Exercise details: Recast the stretch from the line containing "Focus the Search" through the line containing "Open the 采样器名称" as a Markdown table with the columns Row and Item Line. Number each row, and omit blank lines.

Source data:
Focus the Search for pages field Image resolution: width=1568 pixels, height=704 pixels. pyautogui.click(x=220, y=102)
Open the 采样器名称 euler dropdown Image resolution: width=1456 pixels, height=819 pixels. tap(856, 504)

==

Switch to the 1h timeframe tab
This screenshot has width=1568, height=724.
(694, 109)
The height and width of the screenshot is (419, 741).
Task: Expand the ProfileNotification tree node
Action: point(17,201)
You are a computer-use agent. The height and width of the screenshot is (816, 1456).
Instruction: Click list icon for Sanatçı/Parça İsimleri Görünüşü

Task result:
| Row | Item Line |
|---|---|
| 1 | Focus the Search for pages field Image resolution: width=1568 pixels, height=704 pixels. pyautogui.click(x=220, y=102) |
| 2 | Open the 采样器名称 euler dropdown Image resolution: width=1456 pixels, height=819 pixels. tap(856, 504) |